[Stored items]

Start of Block

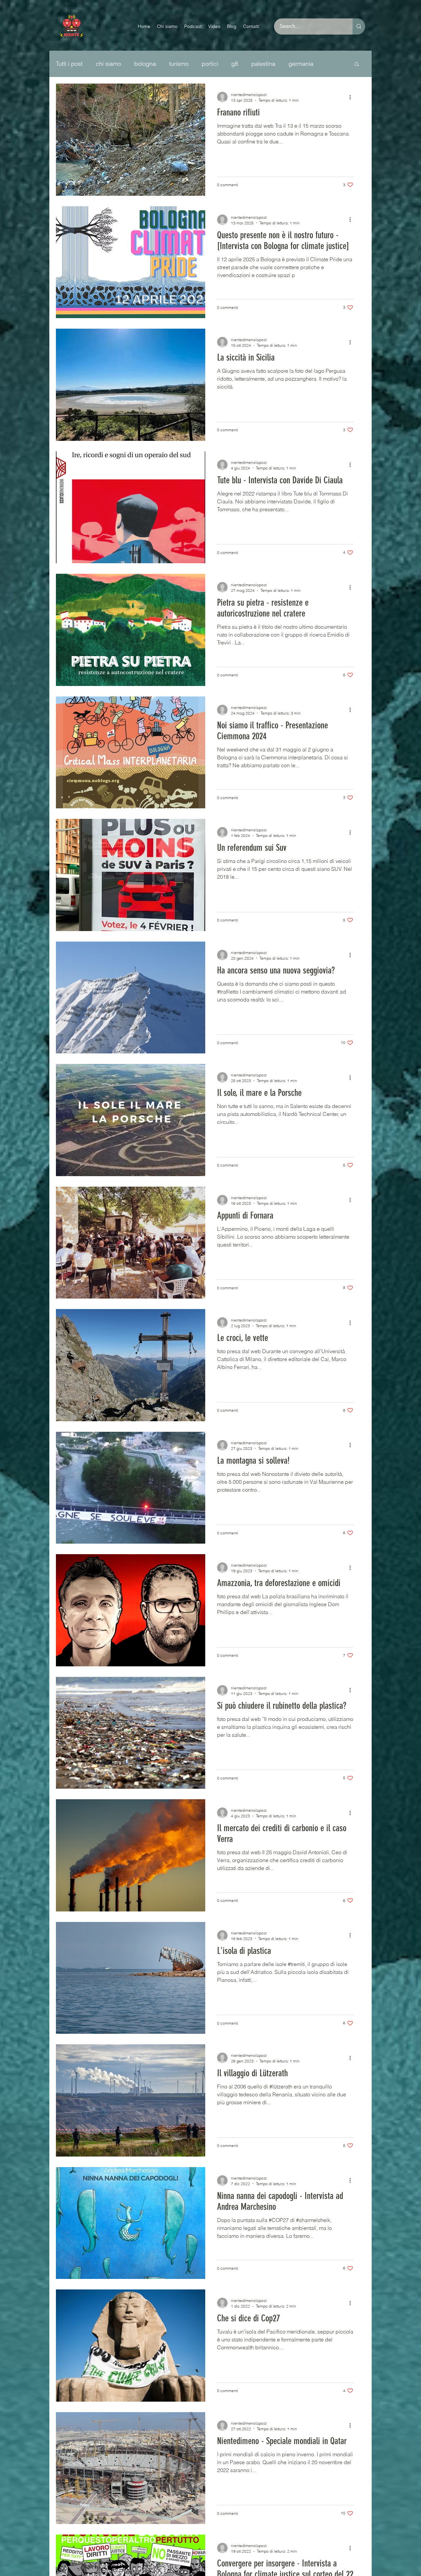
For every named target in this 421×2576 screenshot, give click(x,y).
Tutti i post (69, 63)
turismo (178, 63)
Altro (294, 63)
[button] (357, 64)
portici (210, 63)
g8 (234, 63)
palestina (263, 63)
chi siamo (108, 63)
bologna (145, 63)
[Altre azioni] (352, 97)
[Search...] (359, 26)
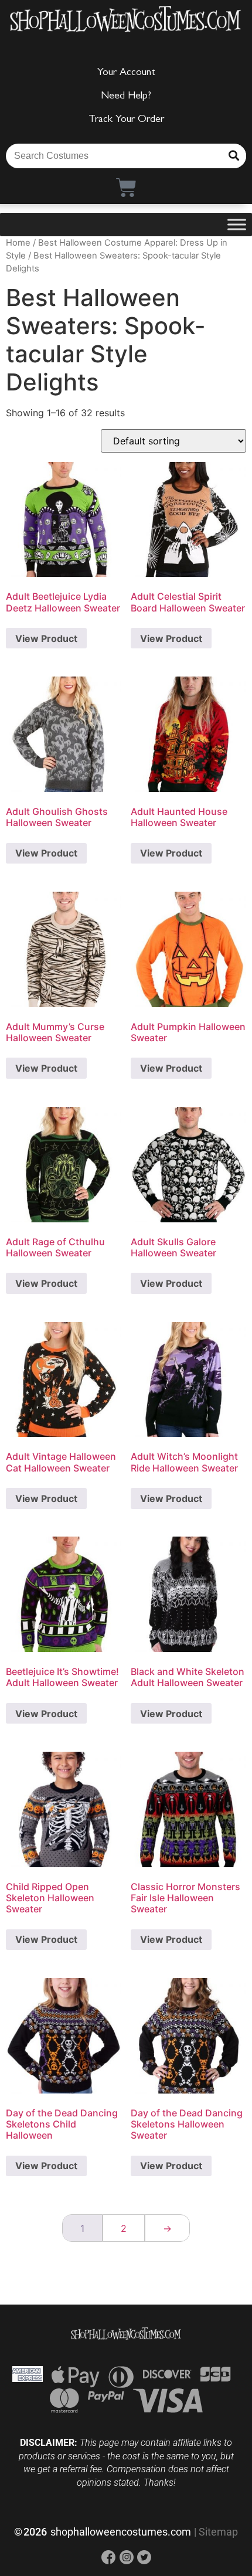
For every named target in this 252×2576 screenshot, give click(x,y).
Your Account (126, 73)
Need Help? (126, 96)
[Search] (234, 156)
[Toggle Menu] (236, 224)
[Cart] (126, 187)
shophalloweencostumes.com (120, 2532)
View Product (46, 638)
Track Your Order (126, 120)
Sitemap (218, 2532)
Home (18, 242)
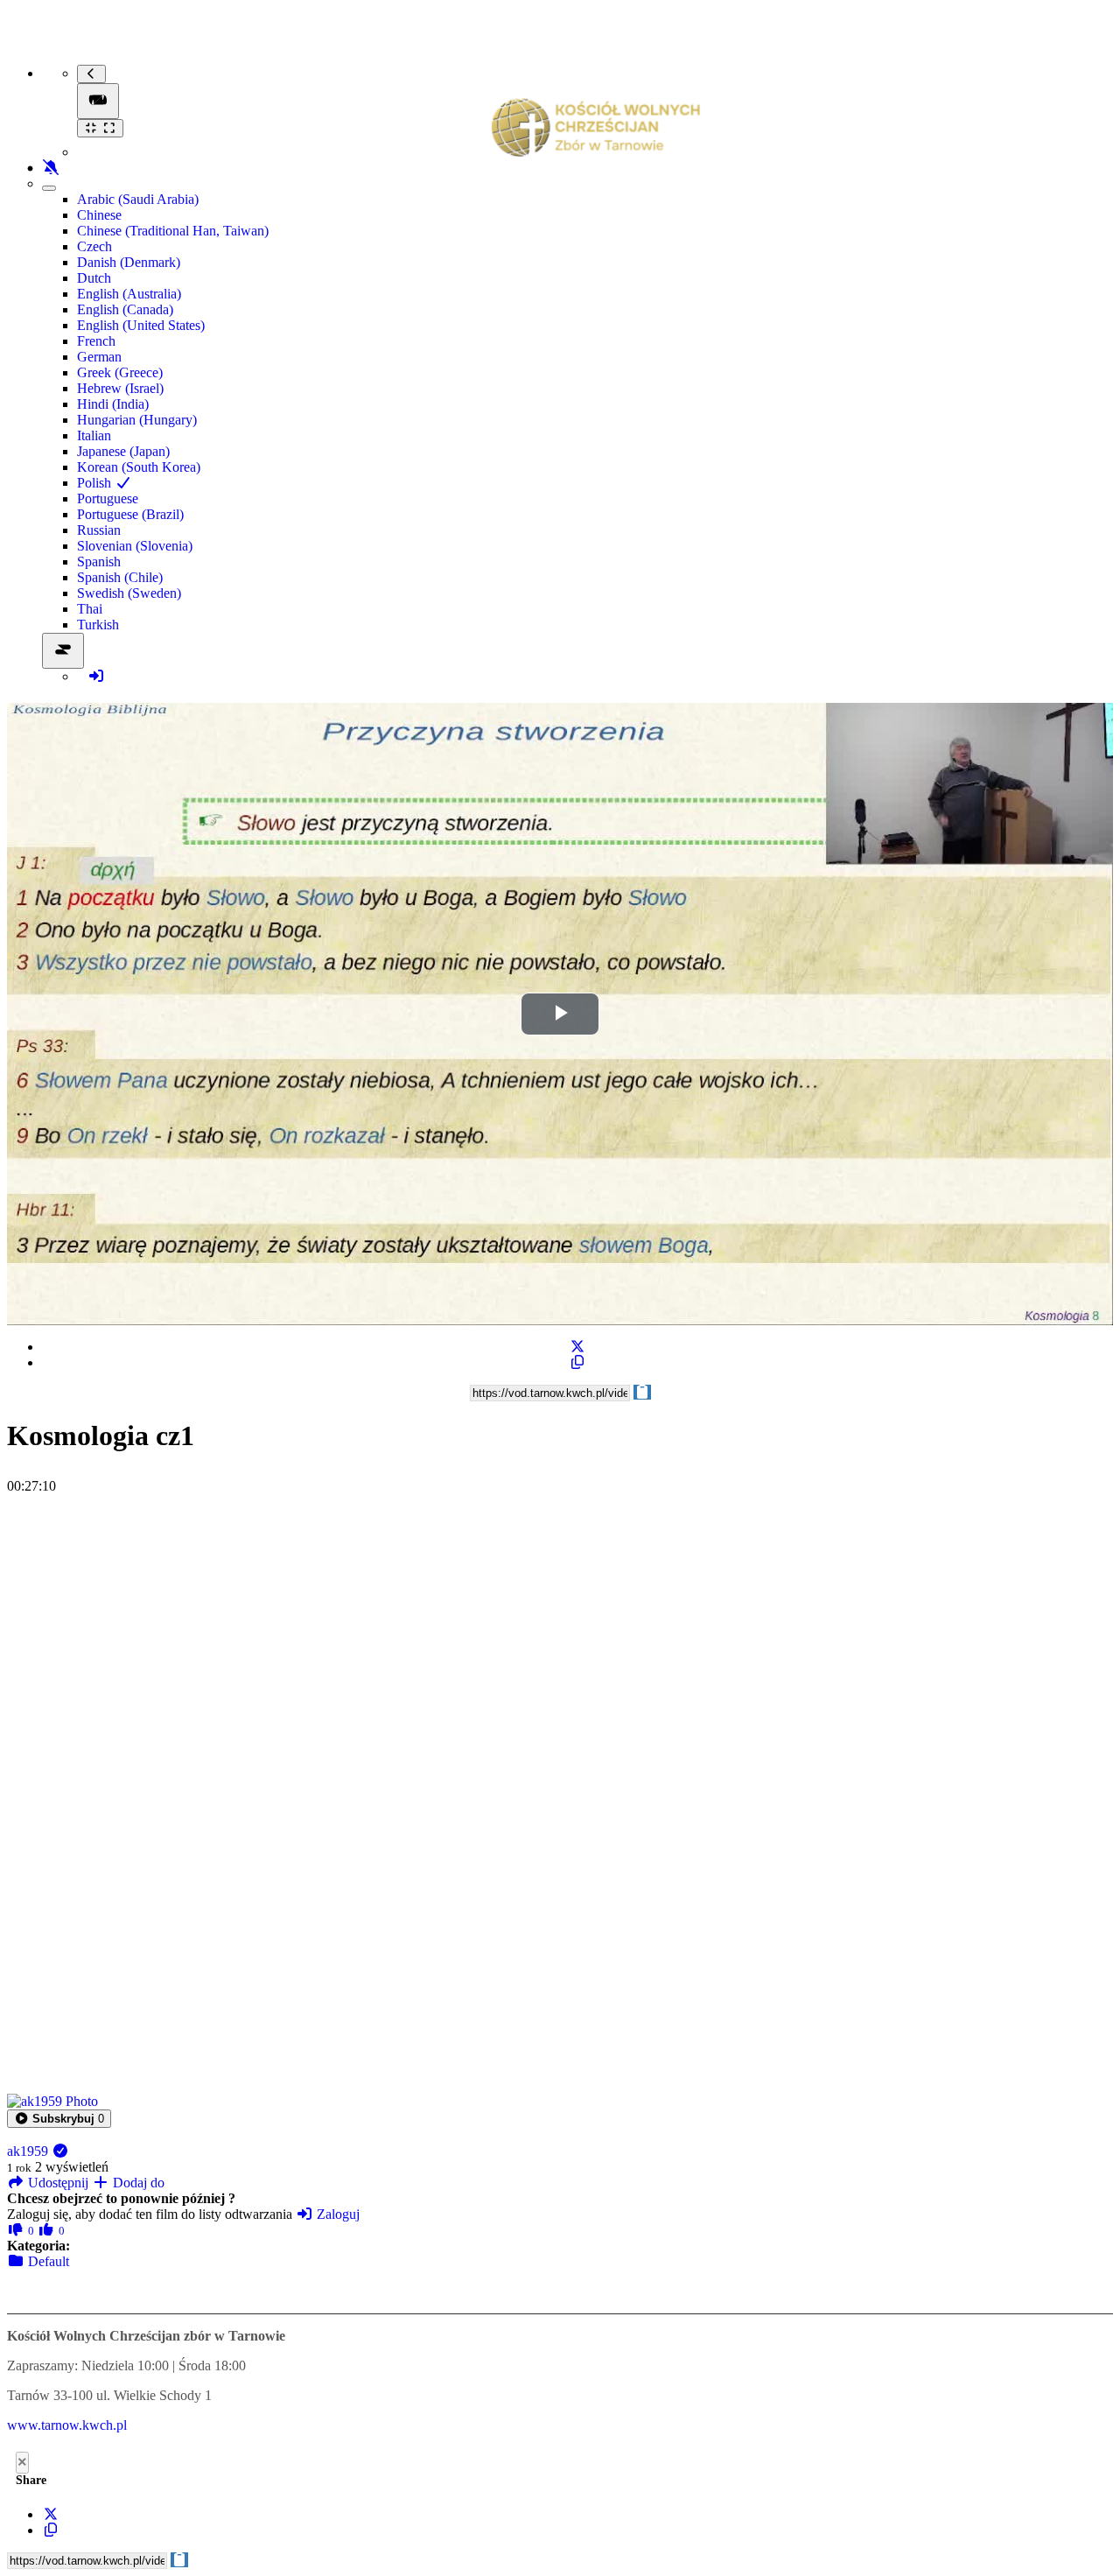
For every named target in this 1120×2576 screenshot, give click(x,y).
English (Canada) (125, 309)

End of Block

### [YOUR GOAL]
For each line above that contains the word "screenshot", give the line as it is written.

### [FINISHED TASK]
For every named target in this 421×2576 screenshot, give click(x,y).
For every named target in this 252×2576 screenshot, give click(x,y).
For every named target in this 1120×2576 screenshot, give click(x,y).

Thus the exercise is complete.